Copied and pasted, just one of the thoughtful responses to Max Pemberton's article.
As a Cleric with experience of hospital/hospice chaplaincy work I have found in my experience that the examples you give of parents who reject and withdraw from their child are the exception rather than the rule. Indeed, many, like the parents of Ashya are heroic in their fortitude.
Quite often, during long-term chronic illnesses requiring hospitalisation it is often the parents who have to 'superivise' nurses, junior doctors and the occasional consultant who don't know the child's requirements nearly as well as the parents do.
Example: A child who is nil by mouth for a very good reason being fed whilst the parents have taken a coffee break. Then upon reporting the mistake to the ward sister find that the staff nurse at fault takes umbrage and suddenly the trust is gone and an already intolerable situation becomes desperate.
Example: A neonate who after surgery to correct a congenital bowel defect is given an anti-biotic as a prophylaxis just in case of infection. Days later the child is fitting and pyrexic. The baby is on a surgical ward, looked after by surgical doctors rather than clinical doctors. Mum and dad know something is wrong and urge the doctor(s) to get the clinical team to take a look at baby. The surgical doctor refuses because clearly he knows best. He's going to give baby an anti-biotic, broad-spectrum, covers all bases he tells them. What he doesn't tell them is that he's administered the exact same anti-biotic that was given as a prophylaxis days before. So the gram negative organism that was resistant to the first dose is equally resistant to the second and baby ends up with septicemia and the bacteria grows exponentially and quickly crosses the blood/brain barrier and causes meningitis. That child now has severe learning difficulties and cerebral palsy and a £4.6 million pound damages award to put him in a position that he would have been in 'but for' the negligence, crass stupidity and ego of a surgeon too proud and tribal to call on the expertise of a clinical colleague.
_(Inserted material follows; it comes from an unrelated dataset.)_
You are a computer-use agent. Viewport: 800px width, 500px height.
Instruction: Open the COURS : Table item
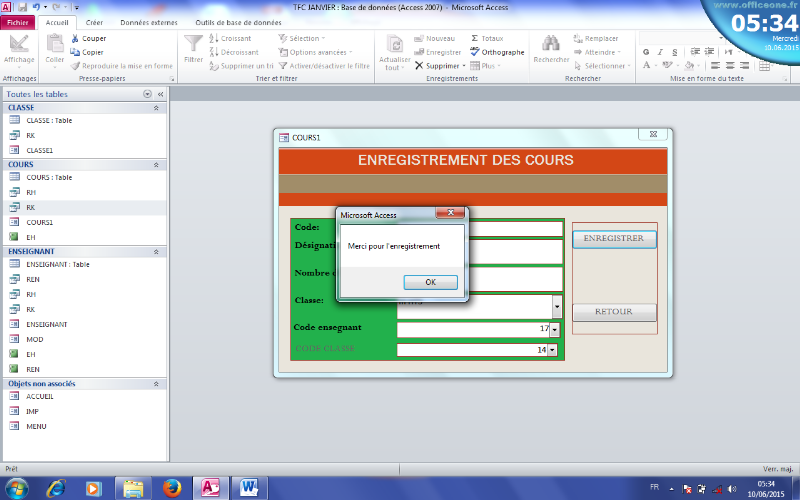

I could go on and on.. Suffice to say doctors are tribal, egotistical, fallible, arrogant and do not listen to parents nearly as much as they ought to, especially when they are called out on the merits of their clinical judgments.
Doctors will often cite their objective expertise as the reason why the are 'right'. However, it is often their Achilles Heal when combined with pride and ego. Then objectivity goes out the window. Compassion goes out the window.
Com-passion.. From the Latin meaning, 'to suffer with'. It is a movement of the heart and it is what gives parents, who do sometimes know better, the courage to question doctors who aren't nearly as infallible as they might wish to believe.
So, Dr Pemberton, as eloquent as your exposition is, it falls down, because you have allowed the objective truth to be colored by your own professional tribalism.
No amount of eloquence can hide the truth that you are merely protecting your own and trying to justify a clear injustice by inferring that the King family are on a par with those who in desperation and fragility fail to stay the course. On the contrary, they seem pretty on the ball and determined to give their son every chance. If, as they say, the physician involved threatened to seek an Emergency Protection Order if they continued to question Asher's treatment, then it is a direct consequence of that misuse of statutory power that has led to a young child being left on his own in a foreign hospital whilst his frantic parents languish in jail.
As a clinician you know these mistakes happen on a daily basis. Why else do we have such an adversarial quango as the NHSLA which fights tooth and nail to reject the negligence and incompetence of NHS health professionals, thus preventing justice for thousands and compounding the hurt caused? My answer is because the NHS, as an institution, operates on the 'Ciaphas Principle'. Better that one man should suffer than the whole institution perish.
Before you hastily tarnish the reputation of these parents by your unjust inferences, at least have the honestly to acknowledge the failings and limitations of your own profession.